Introduction

The Patient-Reported Outcomes Measurement Information System (PROMIS®) was developed as part of the National Institutes of Health Roadmap initiative to develop, evaluate, and standardize item banks to assess health-related quality of life across different medical conditions and in the general population [1]. The 10 PROMIS global health items (PROMIS-10) include ratings of five primary domains (physical function, fatigue, pain, emotional distress, and social health) and perceptions of general health that cut across domains. Four of the items are used to create the global physical health scale and four others to produce the global mental health scale [2]. These scales can also be estimated using two-item short forms. Internal consistency reliability coefficients for the four and two-item global physical health scales were 0.81 and 0.73, respectively, and 0.86 and 0.81 for the respective global mental health scales [3].

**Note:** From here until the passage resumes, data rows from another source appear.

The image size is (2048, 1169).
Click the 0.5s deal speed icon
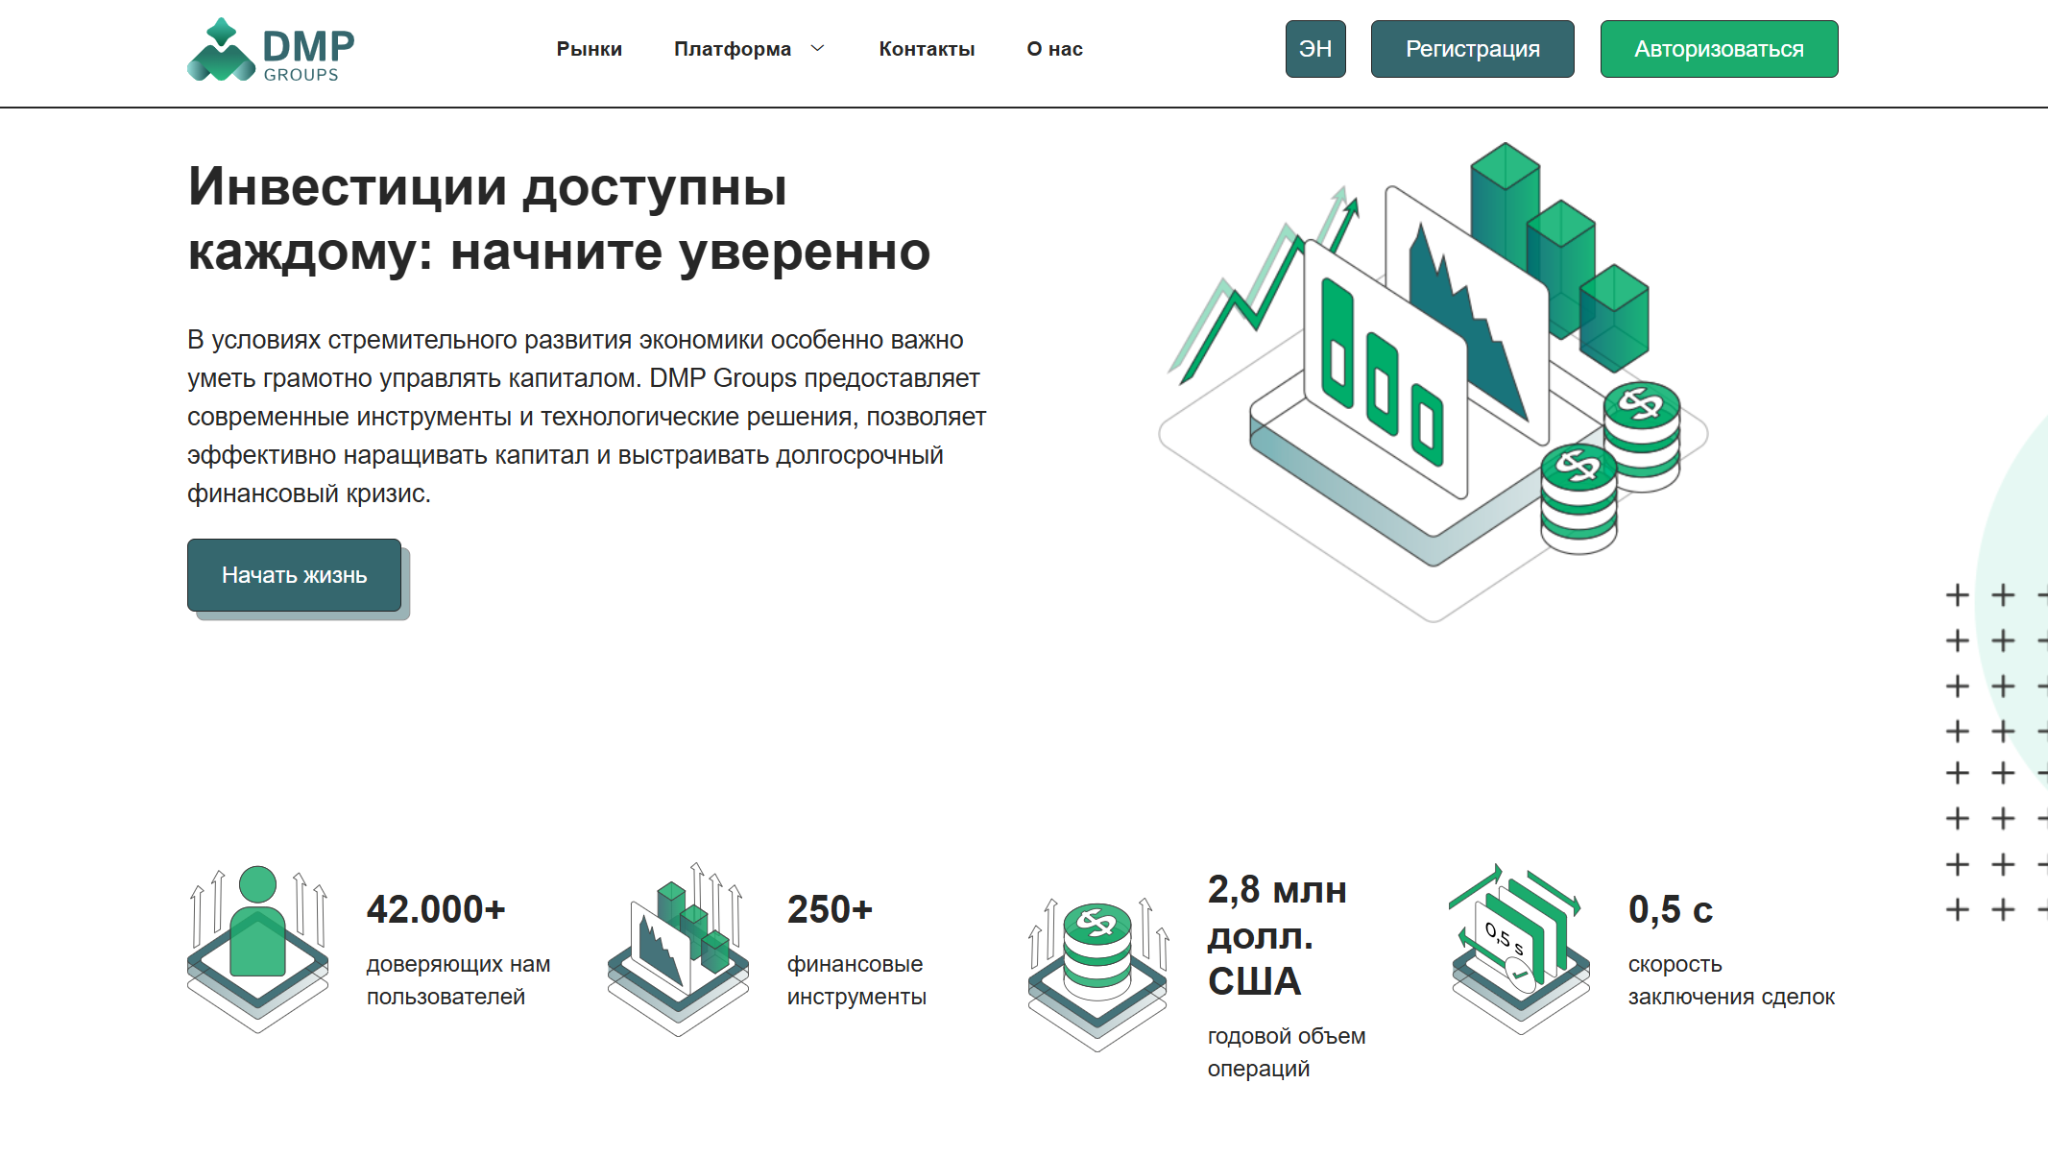click(1520, 948)
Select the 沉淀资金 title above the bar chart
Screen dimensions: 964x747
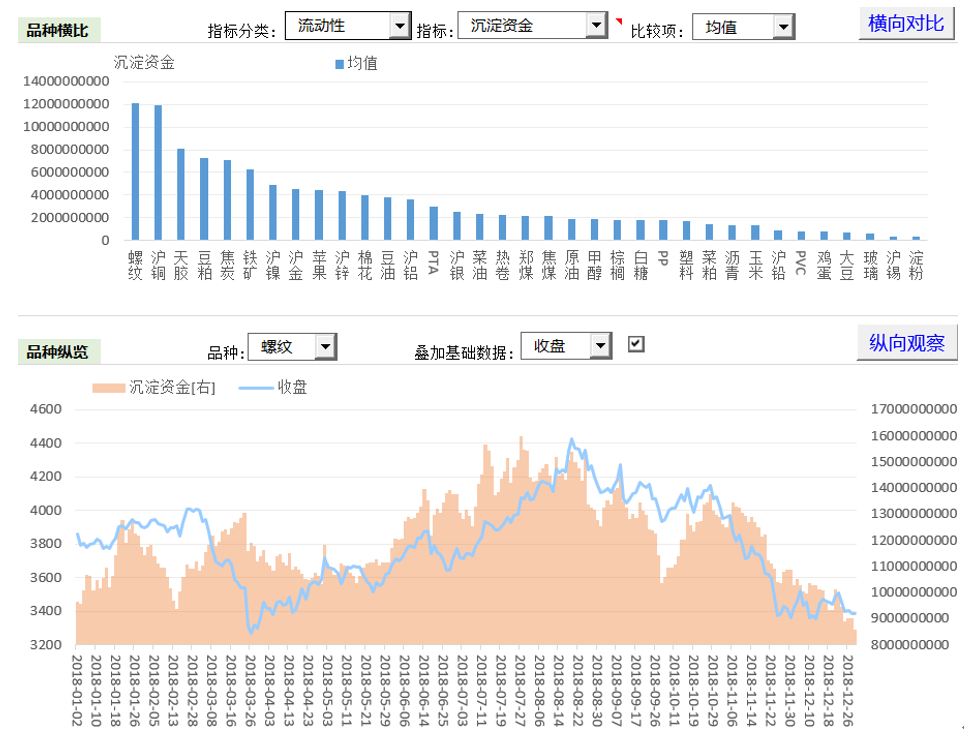coord(144,64)
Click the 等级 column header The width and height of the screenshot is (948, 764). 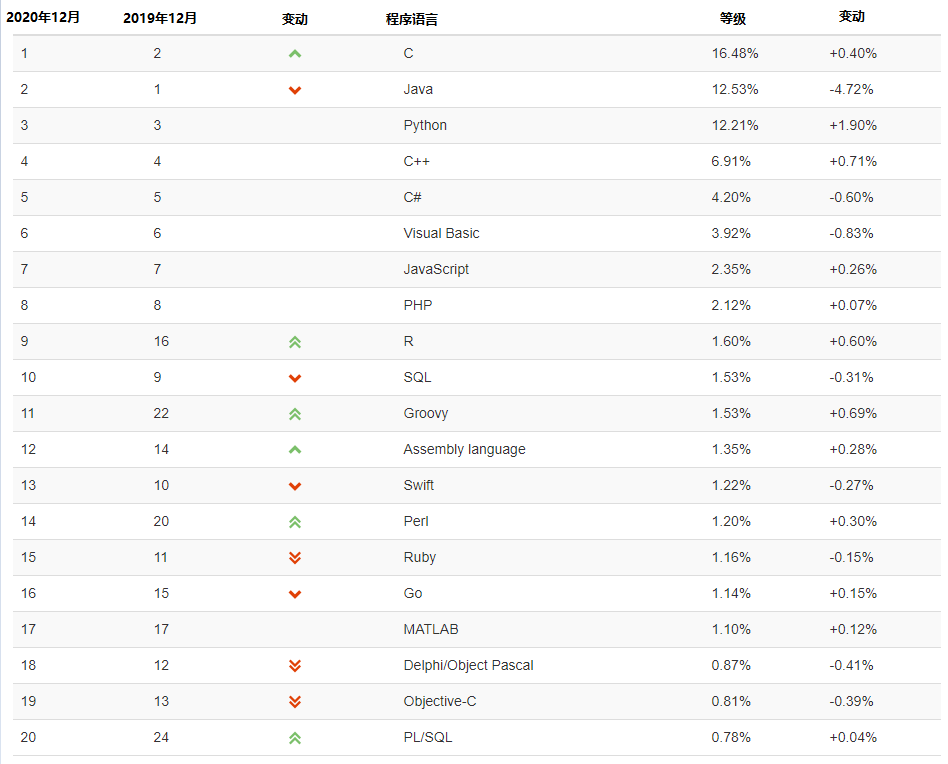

The PROMIS-Preference (PROPr) scoring system is based on seven PROMIS multi-item domains: physical function, pain interference, depression, fatigue, ability to participate in social roles and activities, sleep disturbance, and cognitive function. The PROMIS domain scores can be estimated from items in the domain banks, short forms (e.g., PROMIS-29 + 2), or via computer-adaptive testing [4]. All the items are administered with five polytomous response options and use a last seven-day recall period except for physical function and ability to participate in social roles and activities (which do not have an explicit recall interval).

Including a preference-based measure directly is the preferred option for obtaining a single summary score, but preference-based measures are often not administered in research studies. Many PROMIS investigators in the interest of parsimony elect to administer only the PROMIS-10 [5,6,7]. Being able to estimate the PROPr from the PROMIS global health items and scales provides an option for estimating a single summary score when a separate preference-based measure has not been administered.

Previous studies have used the PROMIS-10 to estimate the EQ-5D-3L [89] and the Health Utilities Index [10] but an estimate of the PROPr from the PROMIS-10 has not yet been published. This study derives regression equations to estimate the PROPr from the PROMIS-10.

Methods

We administered a general health survey in English to members of KnowledgePanel®, an online panel that relies on probability-based sampling methods for recruitment and provides a representative sample of non-institutionalized adults 18 and older residing in the U.S. [11].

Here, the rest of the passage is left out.